About, Disclaimers, Contacts
"JVM Anatomy Quarks" is the on-going mini-post series, where every post is describing some elementary piece of knowledge about JVM. The name underlines the fact that the single post cannot be taken in isolation, and most pieces described here are going to readily interact with each other.
The post should take about 5-10 minutes to read. As such, it goes deep for only a single topic, a single test, a single benchmark, a single observation. The evidence and discussion here might be anecdotal, not actually reviewed for errors, consistency, writing 'tyle, syntaxtic and semantically errors, duplicates, or also consistency. Use and/or trust this at your own risk.

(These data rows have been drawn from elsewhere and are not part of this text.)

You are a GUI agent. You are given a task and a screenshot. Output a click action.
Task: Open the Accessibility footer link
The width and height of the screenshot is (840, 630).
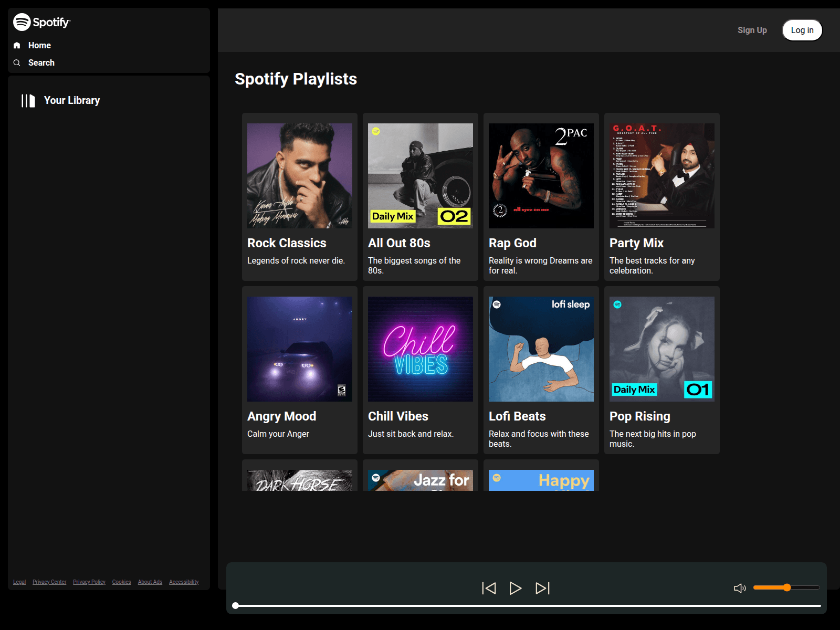point(184,582)
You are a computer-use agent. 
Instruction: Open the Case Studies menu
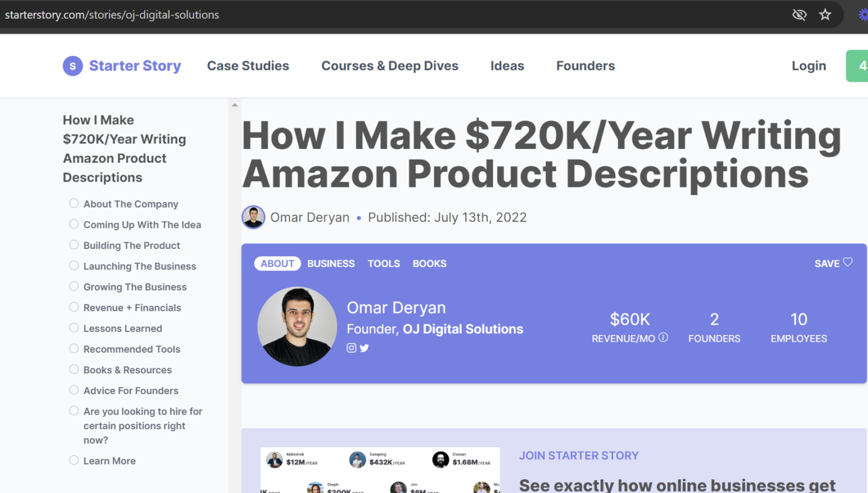pos(248,66)
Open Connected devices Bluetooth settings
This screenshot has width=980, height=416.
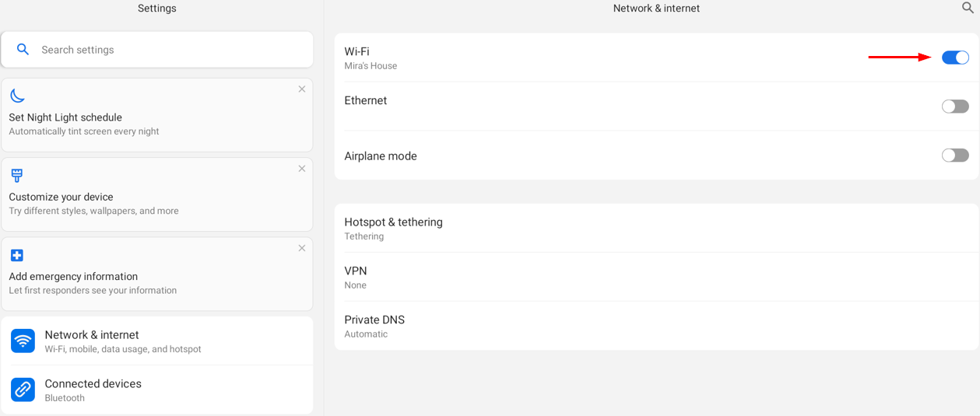pos(157,390)
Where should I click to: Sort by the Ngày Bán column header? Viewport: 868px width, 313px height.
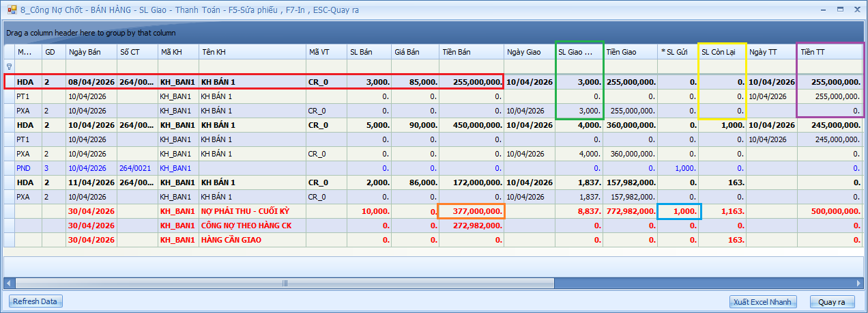91,52
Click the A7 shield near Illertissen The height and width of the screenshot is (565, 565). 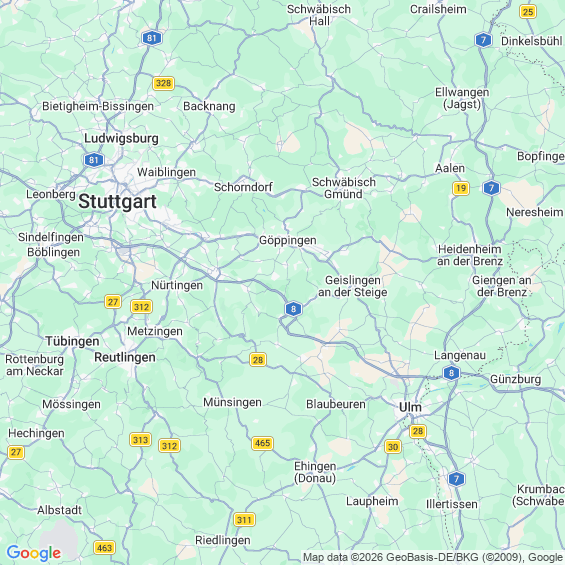point(457,479)
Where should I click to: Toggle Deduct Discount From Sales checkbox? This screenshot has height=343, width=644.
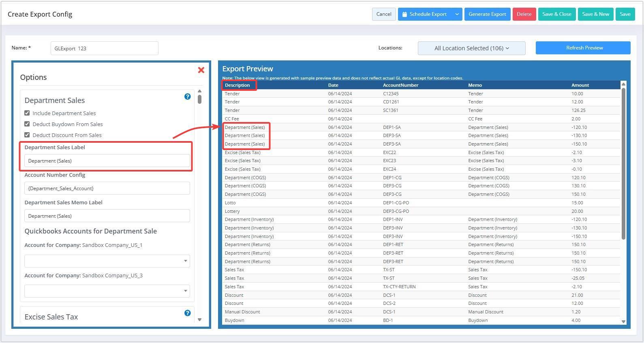click(x=27, y=135)
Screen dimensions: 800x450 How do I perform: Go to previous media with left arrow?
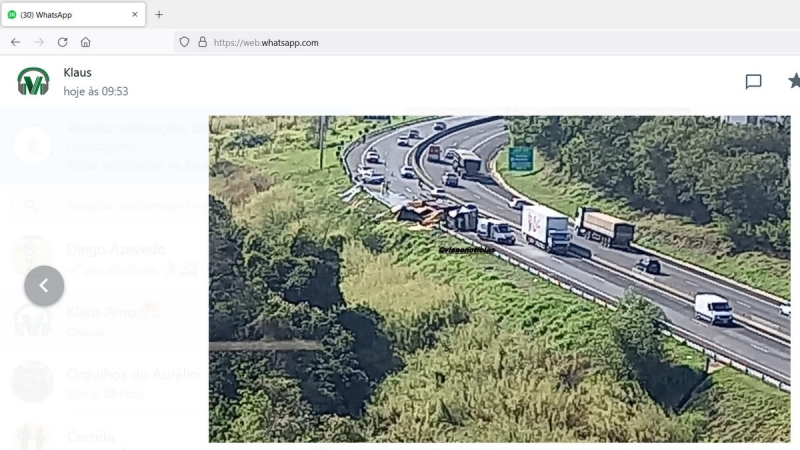click(44, 286)
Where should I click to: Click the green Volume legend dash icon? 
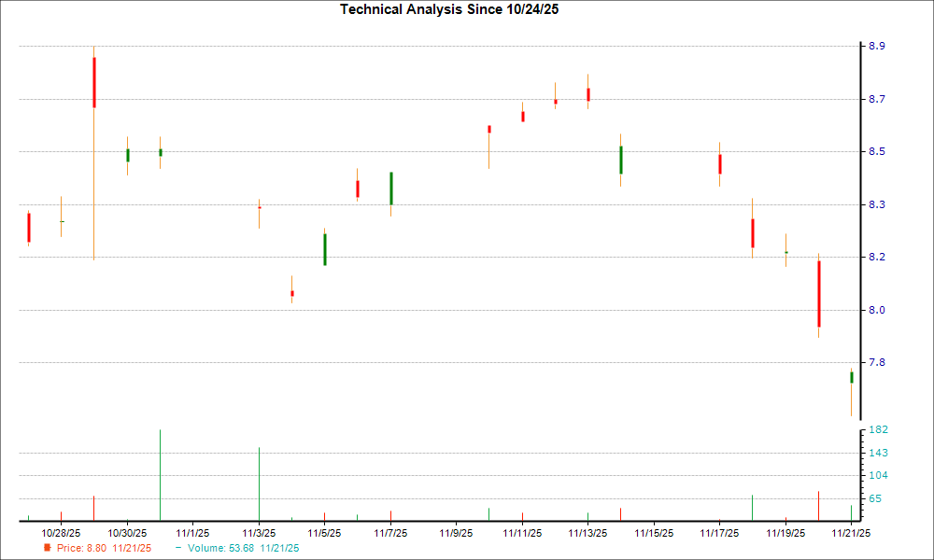coord(177,549)
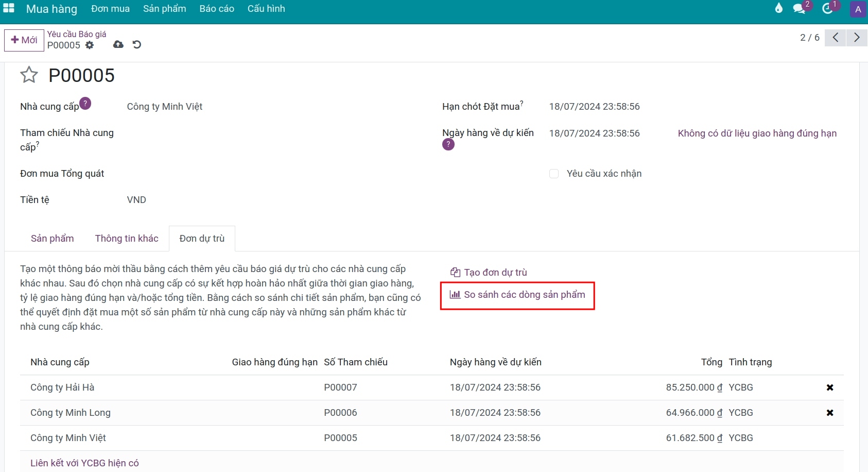
Task: Open the Báo cáo dropdown menu
Action: click(x=217, y=9)
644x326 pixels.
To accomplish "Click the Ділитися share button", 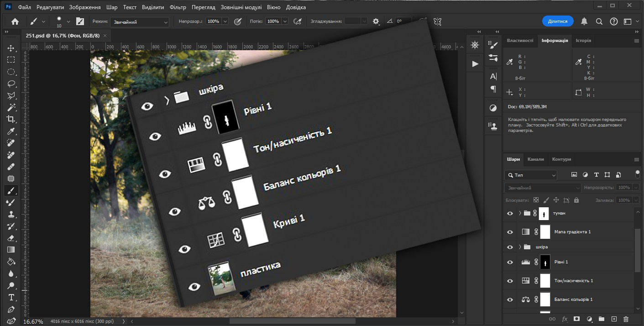I will click(558, 21).

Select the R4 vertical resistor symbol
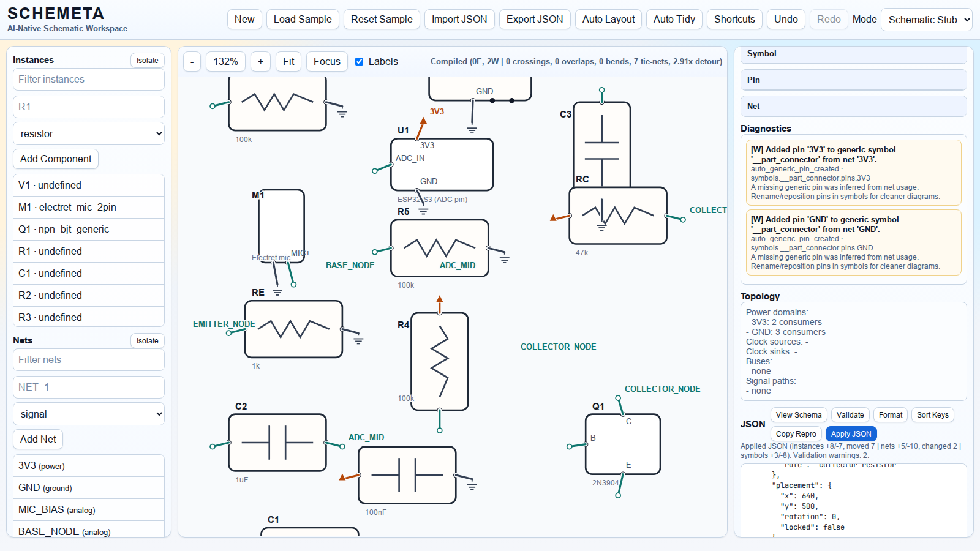click(440, 361)
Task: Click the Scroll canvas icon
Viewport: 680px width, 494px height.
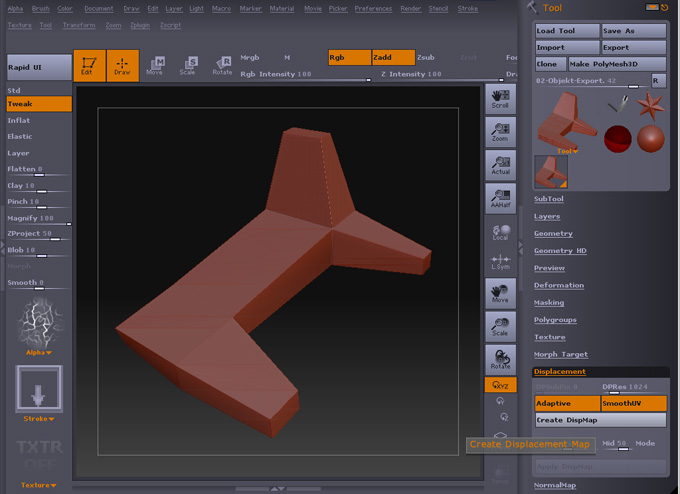Action: tap(500, 98)
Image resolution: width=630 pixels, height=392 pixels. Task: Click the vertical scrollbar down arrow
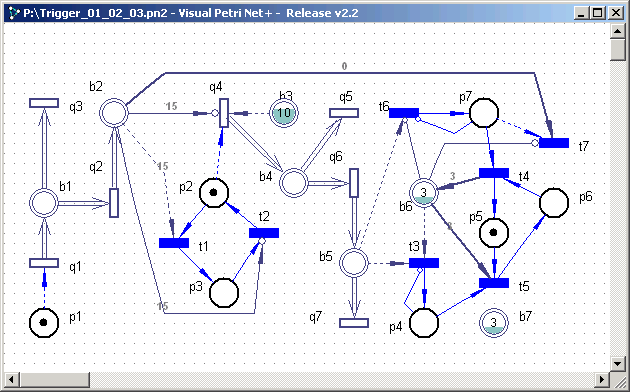click(x=617, y=364)
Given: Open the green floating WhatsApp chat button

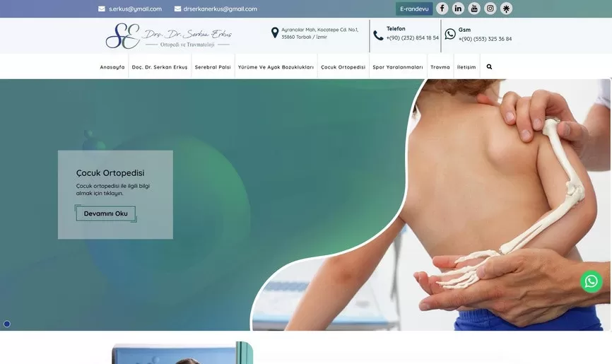Looking at the screenshot, I should (592, 281).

Aleksey Shipilëv, JVM/Performance Geek
Shout out at Twitter: @shipilev; Questions, comments, suggestions: aleksey@shipilev.net
Question
Surely there are constant values in the program that optimizers can exploit. Does JVM do any tricks there?
Theory
Of course, constant-based optimizations are among the most profitable ones around. Nothing beats not doing the work at run time, when it can be done at compile time. But what is the constant? It seems that plain fields are not constants: they change all the time. What about final
-s? They should stay the same. But, since instance fields are the part of the object state, final
instance fields values also depend on the identity of the object in question:
class M {
final int x;
M(int x) { this.x = x; }
}
M m1 = new M(1337);
M m2 = new M(8080);
void work(M m) {
return m.x; // what to compile in here, 1337 or 8080?
}
Therefore, it stands to reason that if we compile method work
above without knowing anything about the identity of the object coming as the argument [1], the only thing we can trust is static final fields: they are unchangeable because of final
, and we know exactly the identity of "holding object", because it is held by the class, not by the every individual object.
Can we observe this in practice?
Practice
Consider this JMH benchmark:
@Warmup(iterations = 5, time = 1, timeUnit = TimeUnit.SECONDS)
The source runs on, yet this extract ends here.